Desafios da indústria da moda para reduzir o impacto ambiental

Enviada em 28/07/2023

De acordo com a teoria “Modernidade Líquida” do sociólogo polonês Zygmunt Bauman, a atual sociedade está marcada por relações líquidas, ou seja, que mudam frequentemente. Tal característica trouxe grandes consequências ambientais através da indústria da moda, pois passa-se a comprar vestuários não mais por necessidade, mas pelo prazer em ter algo novo. Assim, há dificuldades na diminuição desses impactos, não só pela lógica capitalista mas também pela falta de leis.

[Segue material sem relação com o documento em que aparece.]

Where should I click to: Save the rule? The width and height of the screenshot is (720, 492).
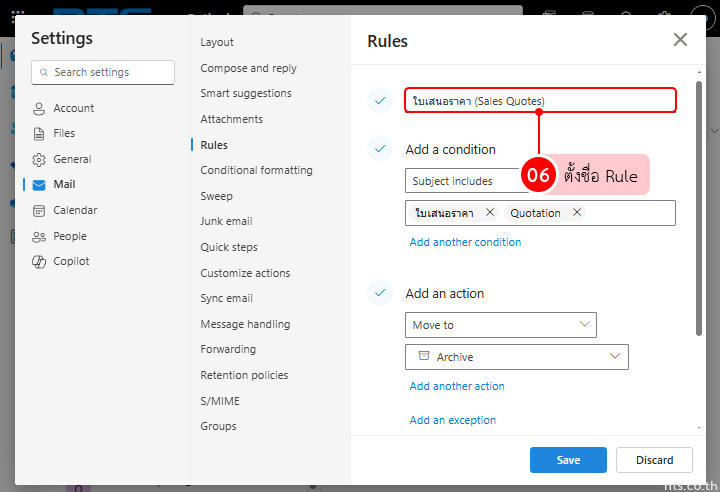(568, 460)
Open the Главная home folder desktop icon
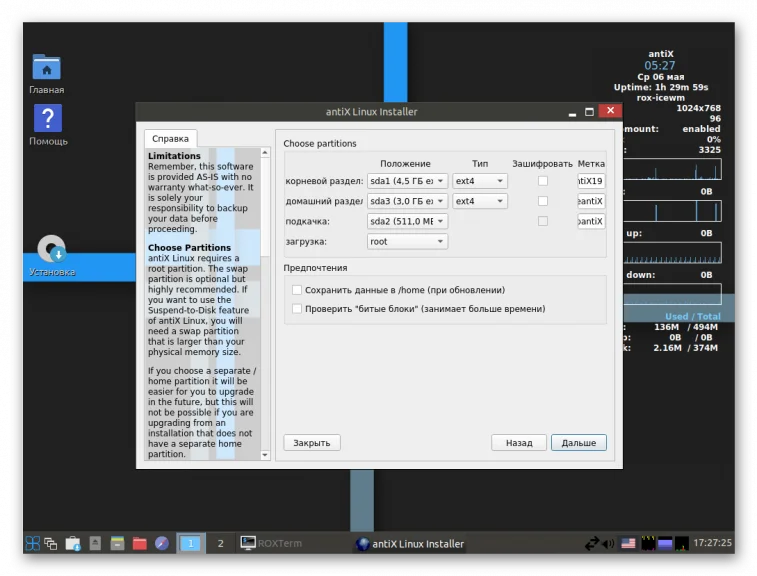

Em primeiro plano, vale ressaltar o conceito do “Fetichismo” criado pelo filósofo Karl Marx, que afirmava que o capitalismo induzia as pessoas a enxergarem os produtos como itens extraordinários e com capacidade de engrandecer aqueles que os possuem. Dessa forma, os consumidores são impelidos a comprarem cada vez mais, entretanto, esse excesso de produção começou a gerar impactos ambientais, pois a grande produção dificulta e inibe o reuso e o descarte, que são fundamentais para a contenção do problema.

Outrossim, o sociólogo francês Pierre Bourdieu afirmava que as elites, dotadas de capital financeiro e político, conseguiam ascender às maiores estruturas de poder da sociedade e, uma vez dentro dessas esferas, elas apenas perperuavam seus próprios interesses. Com isso, criou-se um Estado que não possui leis rigorosas nem fiscalização para com as empresas do setor de vestimentas, o que apenas agrava mais o problema.

É urgente, portanto, que medidas sejam tomadas. O Ministério da Educação deve alterar o atual currículo escolar, incorporando palestras sobre a conscientização do consumo excessivo de roupas e os impactos ambientais gerados. Isso fará com que as crianças desenvolvam senso crítico antes de participarem efetivamente da economia. Além disso, o Congresso Nacional também deve criar leis que imponham limites à poluição gerada pelo setor de vestuário. A partir disso, será possível diminuir os efeitos do consumo em massa da sociedade líquida.